[Start]
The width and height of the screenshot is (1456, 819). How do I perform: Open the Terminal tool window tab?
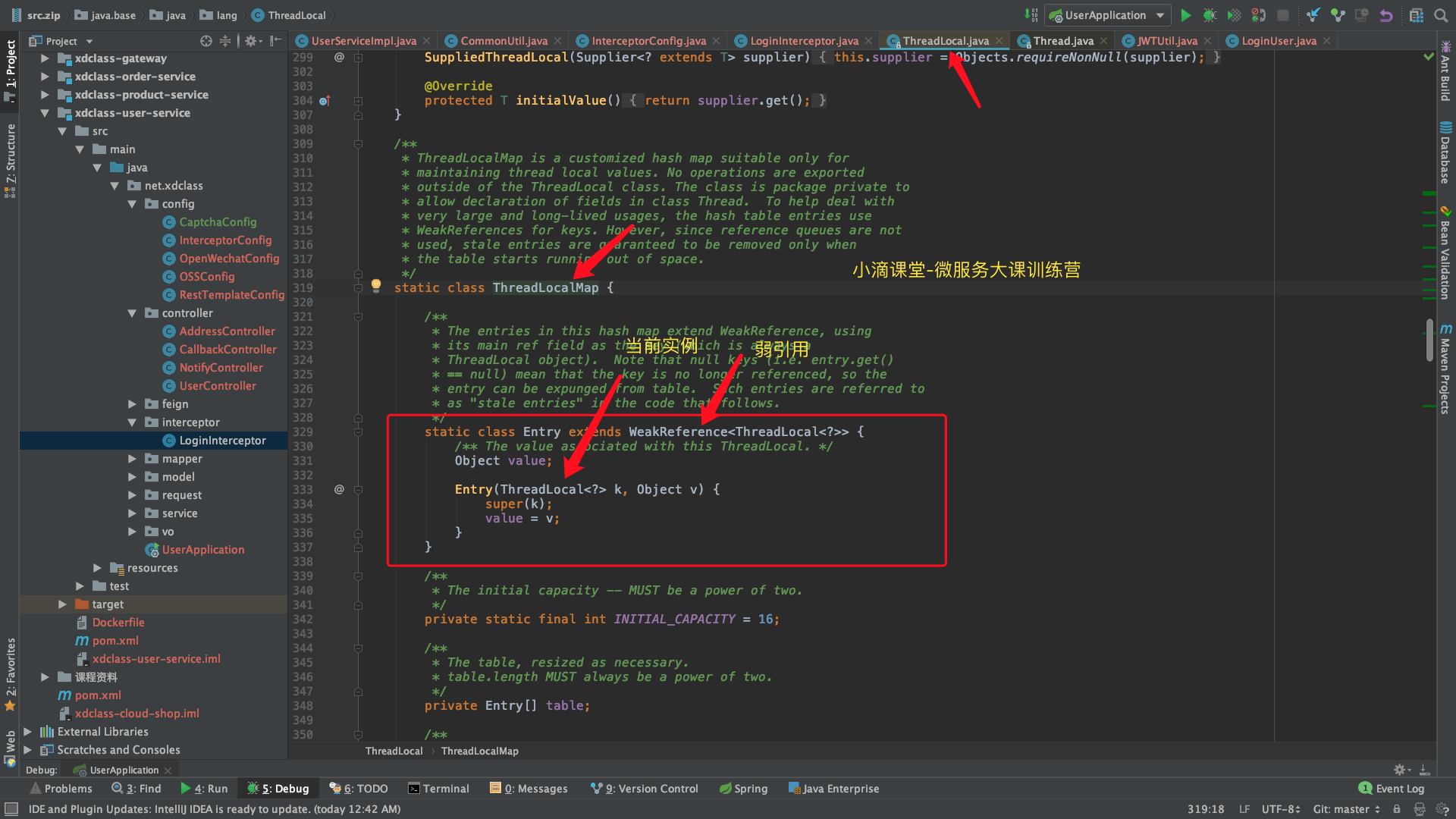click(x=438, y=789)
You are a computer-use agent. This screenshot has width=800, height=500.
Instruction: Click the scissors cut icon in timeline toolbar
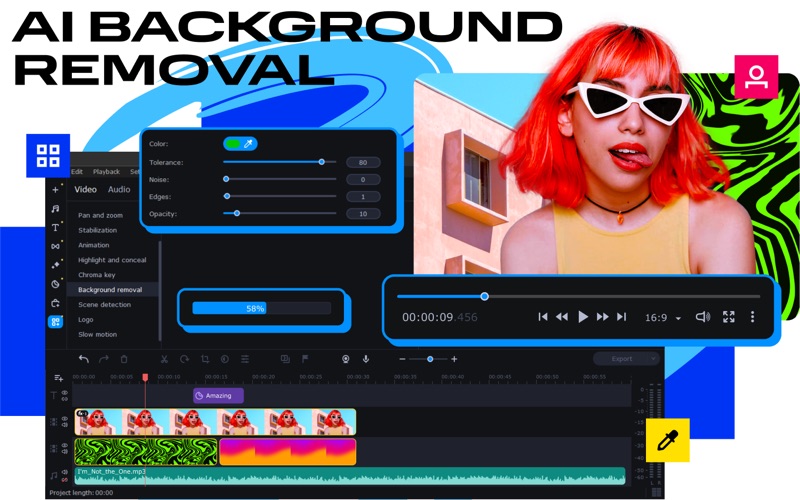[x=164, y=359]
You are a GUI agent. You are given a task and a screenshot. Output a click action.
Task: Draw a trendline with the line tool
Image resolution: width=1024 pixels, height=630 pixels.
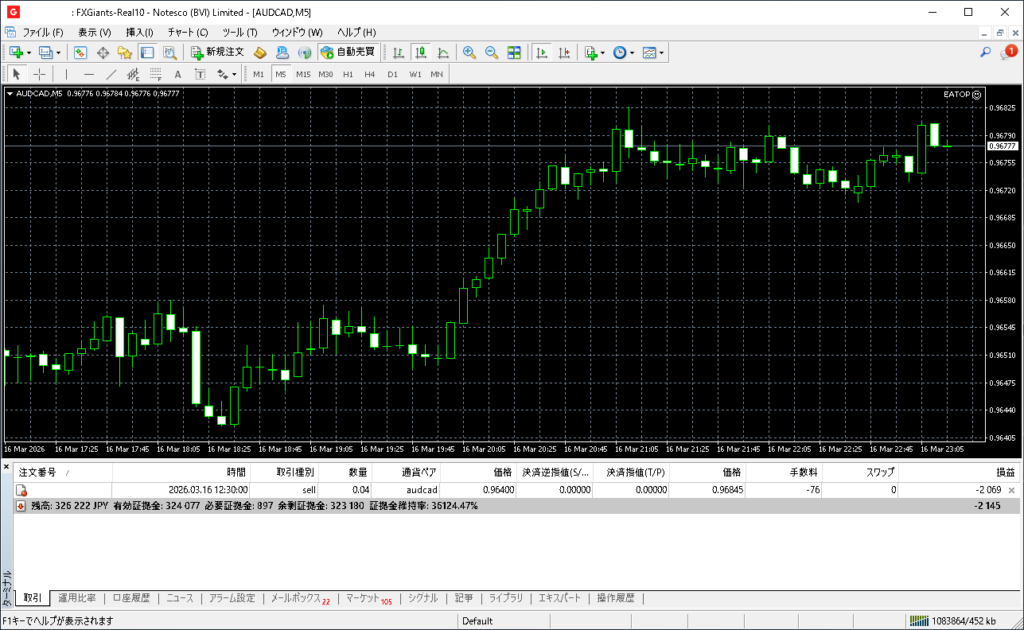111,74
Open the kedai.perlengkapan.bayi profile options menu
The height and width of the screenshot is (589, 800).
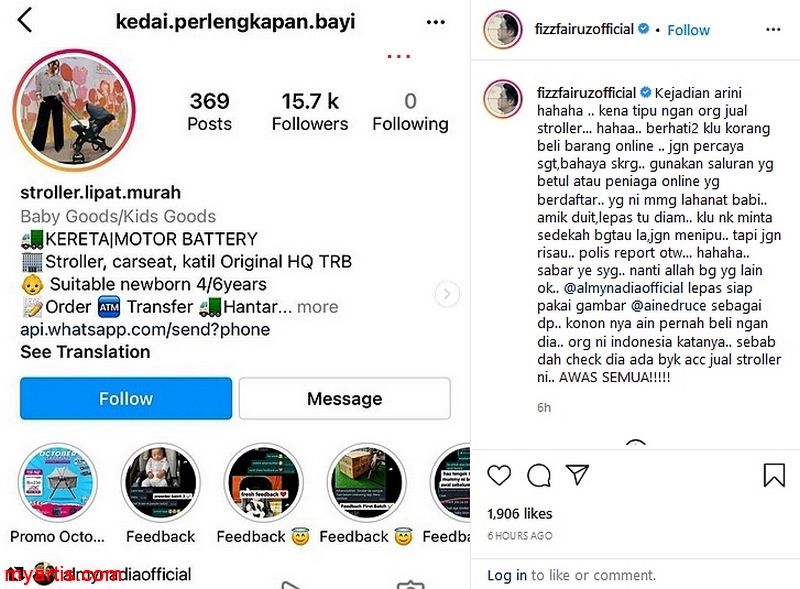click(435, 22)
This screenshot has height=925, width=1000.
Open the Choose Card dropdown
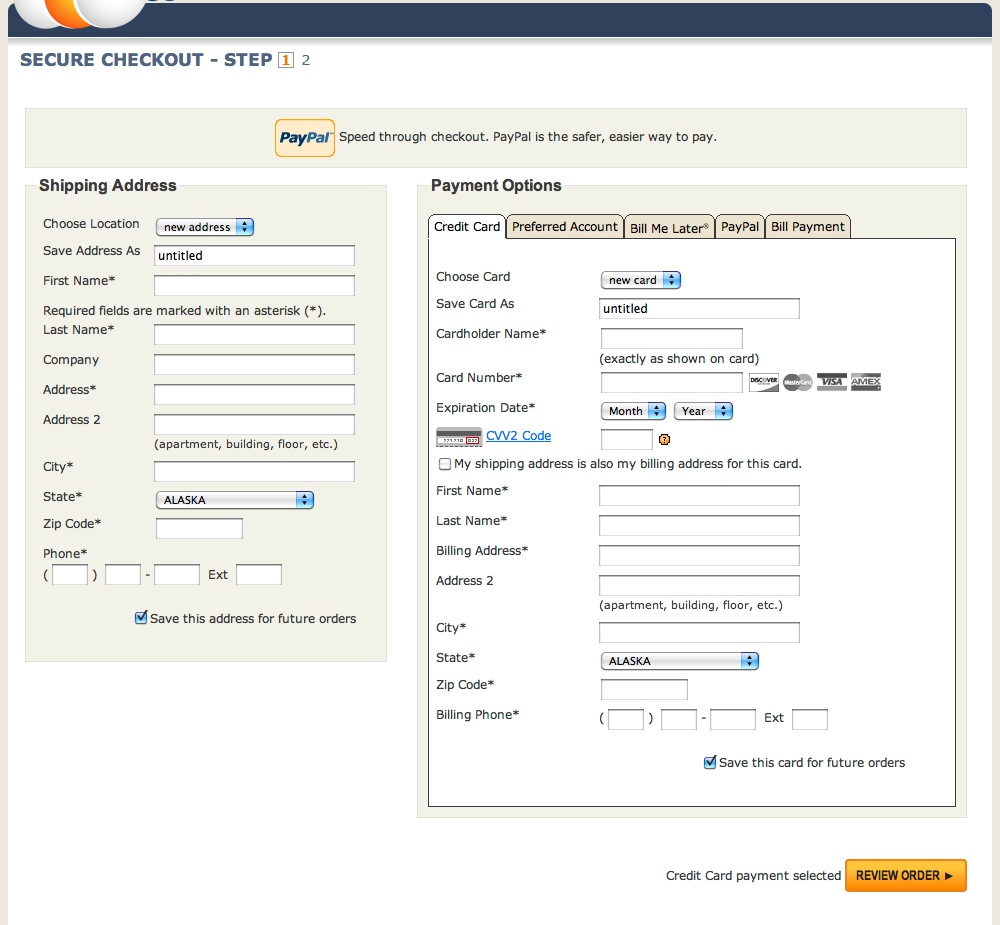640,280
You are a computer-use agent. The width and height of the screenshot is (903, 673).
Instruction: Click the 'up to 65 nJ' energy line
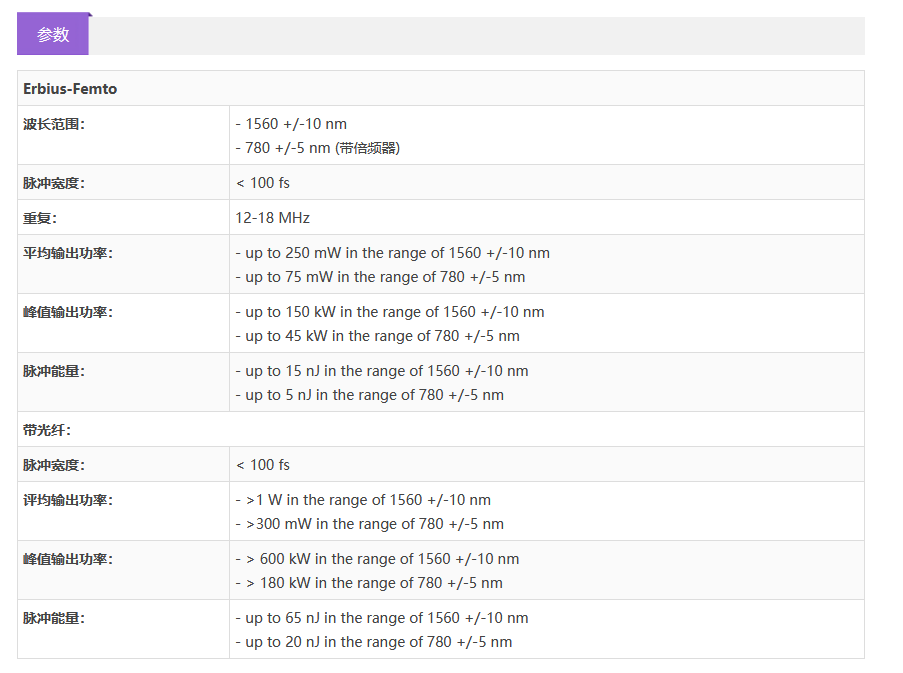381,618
[End]
Could you set down, word for word, everything from the line containing "You are a computer-use agent. This" down to the end of the items, leaving out the pictures?

You are a computer-use agent. This screenshot has width=800, height=500.
Instruction: Click the scissors cut icon in timeline toolbar
[x=164, y=359]
You are a GUI agent. You are given a task and a screenshot. Output a click action.
Task: Draw a trendline with the line tool
Image resolution: width=1024 pixels, height=630 pixels.
111,74
Open the kedai.perlengkapan.bayi profile options menu
The height and width of the screenshot is (589, 800).
click(435, 22)
This screenshot has height=925, width=1000.
Open the Choose Card dropdown
640,280
You are a computer-use agent. The width and height of the screenshot is (903, 673).
Instruction: Click the 'up to 65 nJ' energy line
381,618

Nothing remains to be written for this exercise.